- **Soal 1**
Menurut berita mediasi Polsek Loa Kulu, siapa yang memimpin mediasi tersebut?
- **Soal 2**
Tuliskan ulang bagian berita mediasi Polsek Loa Kulu di antara "LOA KULU Kutai" dan "di tengah masyarakat.", termasuk kedua bagian itu.
- **Soal 3**
Teruskan berita mediasi Polsek Loa Kulu mulai dari kalimat terakhir yang tertera.

- **Kutipan Dokumen**
⟨
Redam Potensi Konflik Media Sosial, Polsek Loa Kulu Tempuh Jalur Restorative Justice Lewat Mediasi Damai

Redam Potensi Konflik Media Sosial, Polsek Loa Kulu Tempuh Jalur Restorative Justice Lewat Mediasi Damai


LOA KULU Kutai Kartanegara Kalimantan Timur – mediamabespolri.com // 03-08-2026
Kepolisian Sektor (Polsek) Loa Kulu berhasil mengelar mediasi kekeluargaan terkait perselisihan akibat komentar tidak pantas di media sosial. Pertemuan yang mempertemukan pihak Melki Yanus dan Rizal Agustino ini berlangsung hangat di Mapolsek Loa kulu

Mediasi yang dipimpin Kanit Intelkam Polsek Loa Kulu Aiptu Filman Ardiansyah ini dihadiri oleh aparatur Desa Lung Anai, Lembaga Adat Desa (LADK), serta tokoh masyarakat setempat. Langkah ini diambil sebagai bentuk restorative justice untuk mencegah potensi konflik sosial di tengah masyarakat.
⟩
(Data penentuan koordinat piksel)
⟨
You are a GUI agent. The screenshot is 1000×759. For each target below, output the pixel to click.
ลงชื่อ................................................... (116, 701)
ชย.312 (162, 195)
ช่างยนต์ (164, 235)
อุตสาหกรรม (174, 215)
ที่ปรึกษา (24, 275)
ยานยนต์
⟩
- **Jawaban Akhir 1**
Kanit Intelkam Polsek Loa Kulu Aiptu Filman Ardiansyah.

- **Jawaban Akhir 2**
LOA KULU Kutai Kartanegara Kalimantan Timur – mediamabespolri.com // 03-08-2026
Kepolisian Sektor (Polsek) Loa Kulu berhasil mengelar mediasi kekeluargaan terkait perselisihan akibat komentar tidak pantas di media sosial. Pertemuan yang mempertemukan pihak Melki Yanus dan Rizal Agustino ini berlangsung hangat di Mapolsek Loa kulu

Mediasi yang dipimpin Kanit Intelkam Polsek Loa Kulu Aiptu Filman Ardiansyah ini dihadiri oleh aparatur Desa Lung Anai, Lembaga Adat Desa (LADK), serta tokoh masyarakat setempat. Langkah ini diambil sebagai bentuk restorative justice untuk mencegah potensi konflik sosial di tengah masyarakat.

- **Jawaban Akhir 3**
Perselisihan bermula dari komentar kurang bijak Melki Yanus di media sosial atas musibah yang sedang menimpa keluarga Rizal Agustino. Dalam forum mediasi, Melki secara tulus mengakui kekhilafannya dan menyampaikan permohonan maaf secara langsung.

“Kami mengapresiasi kebesaran hati kedua belah pihak. Polri hadir sebagai fasilitator netral untuk memastikan masalah diselesaikan secara damai melalui musyawarah adat dan kekeluargaan,” ujar Aiptu Filman Ardiansyah di lokasi.

Proses mediasi yang berlangsung selama 16 menit tersebut ditutup dengan penandatanganan kesepakatan damai. Seluruh rangkaian kegiatan berjalan aman, tertib, dan penuh rasa kekeluargaan.